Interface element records

# # #

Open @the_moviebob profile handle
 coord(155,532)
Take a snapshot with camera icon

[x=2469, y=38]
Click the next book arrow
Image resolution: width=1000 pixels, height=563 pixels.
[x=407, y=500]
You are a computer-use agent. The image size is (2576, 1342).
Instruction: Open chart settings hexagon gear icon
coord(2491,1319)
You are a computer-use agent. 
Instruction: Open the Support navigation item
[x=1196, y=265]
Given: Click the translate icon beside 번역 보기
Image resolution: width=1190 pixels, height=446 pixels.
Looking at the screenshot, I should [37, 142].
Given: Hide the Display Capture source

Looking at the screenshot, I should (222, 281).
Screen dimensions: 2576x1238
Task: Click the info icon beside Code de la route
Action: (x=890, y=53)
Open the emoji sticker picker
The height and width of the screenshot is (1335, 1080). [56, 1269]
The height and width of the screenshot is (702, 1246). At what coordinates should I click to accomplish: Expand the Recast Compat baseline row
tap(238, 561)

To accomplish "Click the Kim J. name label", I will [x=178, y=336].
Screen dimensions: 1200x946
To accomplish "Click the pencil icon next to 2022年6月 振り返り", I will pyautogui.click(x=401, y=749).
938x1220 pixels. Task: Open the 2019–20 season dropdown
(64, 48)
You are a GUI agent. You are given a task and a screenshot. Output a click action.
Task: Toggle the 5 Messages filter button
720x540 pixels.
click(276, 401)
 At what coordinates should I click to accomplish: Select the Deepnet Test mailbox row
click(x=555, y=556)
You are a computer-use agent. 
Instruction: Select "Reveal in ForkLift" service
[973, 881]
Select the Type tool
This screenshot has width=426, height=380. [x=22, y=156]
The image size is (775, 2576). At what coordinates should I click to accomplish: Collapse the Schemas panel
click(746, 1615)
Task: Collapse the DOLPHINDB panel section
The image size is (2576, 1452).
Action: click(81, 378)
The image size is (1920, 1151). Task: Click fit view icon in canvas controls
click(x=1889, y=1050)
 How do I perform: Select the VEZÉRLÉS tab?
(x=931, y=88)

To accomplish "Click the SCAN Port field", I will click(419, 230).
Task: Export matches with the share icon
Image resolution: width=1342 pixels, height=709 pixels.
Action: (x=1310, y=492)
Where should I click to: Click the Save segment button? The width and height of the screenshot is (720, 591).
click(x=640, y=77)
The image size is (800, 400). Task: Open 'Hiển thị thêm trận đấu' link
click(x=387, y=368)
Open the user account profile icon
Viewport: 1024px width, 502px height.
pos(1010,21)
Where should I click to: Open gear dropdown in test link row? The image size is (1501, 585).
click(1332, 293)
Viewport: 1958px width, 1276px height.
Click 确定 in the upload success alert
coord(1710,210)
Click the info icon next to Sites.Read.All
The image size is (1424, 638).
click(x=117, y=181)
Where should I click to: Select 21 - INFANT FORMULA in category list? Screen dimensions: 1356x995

# # #

**Description of the task**
Turn the entries into a numbered list, starting with the line that contains "938x1220 pixels. Task: Open" and going on through the line that contains "click(x=555, y=556)". Include only those lines, and leave out any blank ones.

**Output of the task**
1. 938x1220 pixels. Task: Open the 2019–20 season dropdown
2. (64, 48)
3. You are a GUI agent. You are given a task and a screenshot. Output a click action.
4. Task: Toggle the 5 Messages filter button
5. 720x540 pixels.
6. click(276, 401)
7.  At what coordinates should I click to accomplish: Select the Deepnet Test mailbox row
8. click(x=555, y=556)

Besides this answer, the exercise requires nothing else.